### WHAT THE TASK ASKS:
After reading the records, print them all again exactly as they stand.

### MATERIAL PROVIDED:
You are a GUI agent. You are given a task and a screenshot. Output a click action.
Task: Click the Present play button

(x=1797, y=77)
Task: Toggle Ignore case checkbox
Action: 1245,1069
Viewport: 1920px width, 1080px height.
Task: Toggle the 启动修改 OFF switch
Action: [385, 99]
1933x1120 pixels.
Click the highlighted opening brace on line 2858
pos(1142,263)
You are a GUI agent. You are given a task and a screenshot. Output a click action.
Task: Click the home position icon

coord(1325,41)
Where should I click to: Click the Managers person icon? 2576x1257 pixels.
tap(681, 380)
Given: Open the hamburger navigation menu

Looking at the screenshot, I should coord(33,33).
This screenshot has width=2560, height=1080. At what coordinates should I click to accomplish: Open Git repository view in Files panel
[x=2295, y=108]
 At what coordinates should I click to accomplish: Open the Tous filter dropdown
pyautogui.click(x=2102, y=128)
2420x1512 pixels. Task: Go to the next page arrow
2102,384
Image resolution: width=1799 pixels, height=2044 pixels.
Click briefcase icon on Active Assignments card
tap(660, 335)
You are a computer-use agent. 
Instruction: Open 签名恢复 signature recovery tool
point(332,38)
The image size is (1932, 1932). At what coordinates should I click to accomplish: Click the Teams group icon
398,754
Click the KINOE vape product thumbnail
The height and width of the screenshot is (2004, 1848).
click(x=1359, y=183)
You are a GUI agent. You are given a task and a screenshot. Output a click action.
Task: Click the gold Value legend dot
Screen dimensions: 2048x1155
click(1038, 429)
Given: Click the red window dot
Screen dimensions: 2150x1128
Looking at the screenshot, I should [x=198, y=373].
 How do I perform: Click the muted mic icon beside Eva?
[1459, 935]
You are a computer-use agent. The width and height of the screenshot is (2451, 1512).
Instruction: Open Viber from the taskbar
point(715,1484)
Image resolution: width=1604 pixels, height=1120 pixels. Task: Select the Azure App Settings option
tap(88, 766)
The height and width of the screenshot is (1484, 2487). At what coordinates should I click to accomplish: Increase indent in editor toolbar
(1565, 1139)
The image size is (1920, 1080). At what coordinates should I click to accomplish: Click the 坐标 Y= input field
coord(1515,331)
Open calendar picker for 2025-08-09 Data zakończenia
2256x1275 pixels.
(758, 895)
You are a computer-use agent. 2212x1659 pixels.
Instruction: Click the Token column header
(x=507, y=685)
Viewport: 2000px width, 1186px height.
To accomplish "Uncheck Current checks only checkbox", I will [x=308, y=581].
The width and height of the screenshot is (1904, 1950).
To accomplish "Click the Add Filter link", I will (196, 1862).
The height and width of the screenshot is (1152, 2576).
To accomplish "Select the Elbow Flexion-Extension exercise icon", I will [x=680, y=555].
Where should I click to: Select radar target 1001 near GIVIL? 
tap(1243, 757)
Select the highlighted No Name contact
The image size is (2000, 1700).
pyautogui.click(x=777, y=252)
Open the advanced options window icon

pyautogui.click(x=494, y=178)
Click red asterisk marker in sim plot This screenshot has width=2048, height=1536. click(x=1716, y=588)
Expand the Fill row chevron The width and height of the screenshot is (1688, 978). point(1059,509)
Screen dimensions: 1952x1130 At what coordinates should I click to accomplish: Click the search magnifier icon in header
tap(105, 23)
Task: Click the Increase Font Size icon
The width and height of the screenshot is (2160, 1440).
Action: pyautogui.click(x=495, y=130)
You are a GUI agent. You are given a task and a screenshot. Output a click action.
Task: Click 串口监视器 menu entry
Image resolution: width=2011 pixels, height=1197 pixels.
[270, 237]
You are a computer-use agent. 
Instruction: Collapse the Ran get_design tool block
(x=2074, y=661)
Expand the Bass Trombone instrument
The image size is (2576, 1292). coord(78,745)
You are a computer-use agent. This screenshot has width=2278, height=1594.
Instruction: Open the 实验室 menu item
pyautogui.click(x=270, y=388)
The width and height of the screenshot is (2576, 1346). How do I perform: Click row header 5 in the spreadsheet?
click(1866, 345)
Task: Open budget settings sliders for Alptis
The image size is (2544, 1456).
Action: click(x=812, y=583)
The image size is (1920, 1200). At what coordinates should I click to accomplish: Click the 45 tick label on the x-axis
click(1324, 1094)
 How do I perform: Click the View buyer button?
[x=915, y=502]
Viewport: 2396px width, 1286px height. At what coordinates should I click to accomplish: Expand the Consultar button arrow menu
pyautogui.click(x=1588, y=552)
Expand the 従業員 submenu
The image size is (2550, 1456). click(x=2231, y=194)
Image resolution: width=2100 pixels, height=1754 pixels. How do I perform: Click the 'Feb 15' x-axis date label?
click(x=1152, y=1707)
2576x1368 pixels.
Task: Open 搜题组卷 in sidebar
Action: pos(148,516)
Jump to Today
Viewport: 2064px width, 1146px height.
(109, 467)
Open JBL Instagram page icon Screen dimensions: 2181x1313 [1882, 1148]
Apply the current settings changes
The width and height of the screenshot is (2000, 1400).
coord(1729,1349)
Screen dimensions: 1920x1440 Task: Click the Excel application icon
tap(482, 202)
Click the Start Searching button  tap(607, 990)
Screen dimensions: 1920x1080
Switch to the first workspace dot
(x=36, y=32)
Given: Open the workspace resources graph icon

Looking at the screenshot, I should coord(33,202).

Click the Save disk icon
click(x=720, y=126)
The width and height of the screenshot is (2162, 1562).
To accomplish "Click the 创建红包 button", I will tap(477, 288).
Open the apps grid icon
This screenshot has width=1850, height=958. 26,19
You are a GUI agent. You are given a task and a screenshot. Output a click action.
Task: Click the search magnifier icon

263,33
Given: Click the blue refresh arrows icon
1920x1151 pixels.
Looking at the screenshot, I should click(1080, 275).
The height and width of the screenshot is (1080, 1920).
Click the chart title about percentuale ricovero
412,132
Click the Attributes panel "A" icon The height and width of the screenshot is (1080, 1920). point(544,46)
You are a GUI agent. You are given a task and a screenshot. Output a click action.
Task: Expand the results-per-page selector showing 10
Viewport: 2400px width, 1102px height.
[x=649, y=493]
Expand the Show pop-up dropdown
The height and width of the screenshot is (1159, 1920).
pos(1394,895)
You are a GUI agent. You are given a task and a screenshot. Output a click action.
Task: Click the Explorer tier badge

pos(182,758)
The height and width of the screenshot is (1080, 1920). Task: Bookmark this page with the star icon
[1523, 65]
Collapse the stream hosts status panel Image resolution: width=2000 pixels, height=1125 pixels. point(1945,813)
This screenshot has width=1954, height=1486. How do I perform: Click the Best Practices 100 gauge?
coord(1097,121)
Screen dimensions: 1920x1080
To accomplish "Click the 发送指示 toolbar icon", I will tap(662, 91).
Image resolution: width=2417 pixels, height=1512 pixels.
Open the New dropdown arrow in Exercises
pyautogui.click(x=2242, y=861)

### SOLUTION TO THIS EXERCISE:
You are a GUI agent. You are given a task and a screenshot. Output a click action.
Task: Click the Present play button

(x=1797, y=77)
Task: Toggle Ignore case checkbox
Action: 1245,1069
Viewport: 1920px width, 1080px height.
Task: Toggle the 启动修改 OFF switch
Action: [385, 99]
1933x1120 pixels.
Click the highlighted opening brace on line 2858
pos(1142,263)
You are a GUI agent. You are given a task and a screenshot. Output a click action.
Task: Click the home position icon

coord(1325,41)
Where should I click to: Click the Managers person icon? 2576x1257 pixels.
tap(681, 380)
Given: Open the hamburger navigation menu

Looking at the screenshot, I should coord(33,33).
This screenshot has width=2560, height=1080. At what coordinates should I click to accomplish: Open Git repository view in Files panel
[x=2295, y=108]
 At what coordinates should I click to accomplish: Open the Tous filter dropdown
pyautogui.click(x=2102, y=128)
2420x1512 pixels. Task: Go to the next page arrow
2102,384
Image resolution: width=1799 pixels, height=2044 pixels.
Click briefcase icon on Active Assignments card
tap(660, 335)
You are a computer-use agent. 
Instruction: Open 签名恢复 signature recovery tool
point(332,38)
The image size is (1932, 1932). At what coordinates should I click to accomplish: Click the Teams group icon
398,754
Click the KINOE vape product thumbnail
The height and width of the screenshot is (2004, 1848).
click(x=1359, y=183)
You are a GUI agent. You are given a task and a screenshot. Output a click action.
Task: Click the gold Value legend dot
Screen dimensions: 2048x1155
click(1038, 429)
Given: Click the red window dot
Screen dimensions: 2150x1128
Looking at the screenshot, I should [x=198, y=373].
 How do I perform: Click the muted mic icon beside Eva?
[1459, 935]
You are a computer-use agent. The width and height of the screenshot is (2451, 1512).
Instruction: Open Viber from the taskbar
point(715,1484)
Image resolution: width=1604 pixels, height=1120 pixels. Task: Select the Azure App Settings option
tap(88, 766)
The height and width of the screenshot is (1484, 2487). At what coordinates should I click to accomplish: Increase indent in editor toolbar
(1565, 1139)
The image size is (1920, 1080). At what coordinates should I click to accomplish: Click the 坐标 Y= input field
coord(1515,331)
Open calendar picker for 2025-08-09 Data zakończenia
2256x1275 pixels.
(758, 895)
You are a computer-use agent. 2212x1659 pixels.
Instruction: Click the Token column header
(x=507, y=685)
Viewport: 2000px width, 1186px height.
To accomplish "Uncheck Current checks only checkbox", I will [x=308, y=581].
The width and height of the screenshot is (1904, 1950).
To accomplish "Click the Add Filter link", I will (196, 1862).
The height and width of the screenshot is (1152, 2576).
To accomplish "Select the Elbow Flexion-Extension exercise icon", I will [x=680, y=555].
Where should I click to: Select radar target 1001 near GIVIL? 
tap(1243, 757)
Select the highlighted No Name contact
The image size is (2000, 1700).
pyautogui.click(x=777, y=252)
Open the advanced options window icon

pyautogui.click(x=494, y=178)
Click red asterisk marker in sim plot This screenshot has width=2048, height=1536. click(x=1716, y=588)
Expand the Fill row chevron The width and height of the screenshot is (1688, 978). point(1059,509)
Screen dimensions: 1952x1130 At what coordinates should I click to accomplish: Click the search magnifier icon in header
tap(105, 23)
Task: Click the Increase Font Size icon
The width and height of the screenshot is (2160, 1440).
Action: pyautogui.click(x=495, y=130)
You are a GUI agent. You are given a task and a screenshot. Output a click action.
Task: Click 串口监视器 menu entry
Image resolution: width=2011 pixels, height=1197 pixels.
[270, 237]
You are a computer-use agent. 
Instruction: Collapse the Ran get_design tool block
(x=2074, y=661)
Expand the Bass Trombone instrument
The image size is (2576, 1292). coord(78,745)
You are a computer-use agent. This screenshot has width=2278, height=1594.
Instruction: Open the 实验室 menu item
pyautogui.click(x=270, y=388)
The width and height of the screenshot is (2576, 1346). How do I perform: Click row header 5 in the spreadsheet?
click(1866, 345)
Task: Open budget settings sliders for Alptis
The image size is (2544, 1456).
Action: click(x=812, y=583)
The image size is (1920, 1200). At what coordinates should I click to accomplish: Click the 45 tick label on the x-axis
click(1324, 1094)
 How do I perform: Click the View buyer button?
[x=915, y=502]
Viewport: 2396px width, 1286px height. At what coordinates should I click to accomplish: Expand the Consultar button arrow menu
pyautogui.click(x=1588, y=552)
Expand the 従業員 submenu
The image size is (2550, 1456). click(x=2231, y=194)
Image resolution: width=2100 pixels, height=1754 pixels. How do I perform: Click the 'Feb 15' x-axis date label?
click(x=1152, y=1707)
2576x1368 pixels.
Task: Open 搜题组卷 in sidebar
Action: pos(148,516)
Jump to Today
Viewport: 2064px width, 1146px height.
(109, 467)
Open JBL Instagram page icon Screen dimensions: 2181x1313 [1882, 1148]
Apply the current settings changes
The width and height of the screenshot is (2000, 1400).
coord(1729,1349)
Screen dimensions: 1920x1440 Task: Click the Excel application icon
tap(482, 202)
Click the Start Searching button  tap(607, 990)
Screen dimensions: 1920x1080
Switch to the first workspace dot
(x=36, y=32)
Given: Open the workspace resources graph icon

Looking at the screenshot, I should coord(33,202).

Click the Save disk icon
click(x=720, y=126)
The width and height of the screenshot is (2162, 1562).
To accomplish "Click the 创建红包 button", I will tap(477, 288).
Open the apps grid icon
This screenshot has width=1850, height=958. 26,19
You are a GUI agent. You are given a task and a screenshot. Output a click action.
Task: Click the search magnifier icon

263,33
Given: Click the blue refresh arrows icon
1920x1151 pixels.
Looking at the screenshot, I should click(1080, 275).
The height and width of the screenshot is (1080, 1920).
Click the chart title about percentuale ricovero
412,132
Click the Attributes panel "A" icon The height and width of the screenshot is (1080, 1920). point(544,46)
You are a GUI agent. You are given a task and a screenshot. Output a click action.
Task: Expand the results-per-page selector showing 10
Viewport: 2400px width, 1102px height.
[x=649, y=493]
Expand the Show pop-up dropdown
The height and width of the screenshot is (1159, 1920).
pos(1394,895)
You are a GUI agent. You are given a task and a screenshot. Output a click action.
Task: Click the Explorer tier badge

pos(182,758)
The height and width of the screenshot is (1080, 1920). Task: Bookmark this page with the star icon
[1523, 65]
Collapse the stream hosts status panel Image resolution: width=2000 pixels, height=1125 pixels. point(1945,813)
This screenshot has width=1954, height=1486. How do I perform: Click the Best Practices 100 gauge?
coord(1097,121)
Screen dimensions: 1920x1080
To accomplish "Click the 发送指示 toolbar icon", I will tap(662, 91).
Image resolution: width=2417 pixels, height=1512 pixels.
Open the New dropdown arrow in Exercises
pyautogui.click(x=2242, y=861)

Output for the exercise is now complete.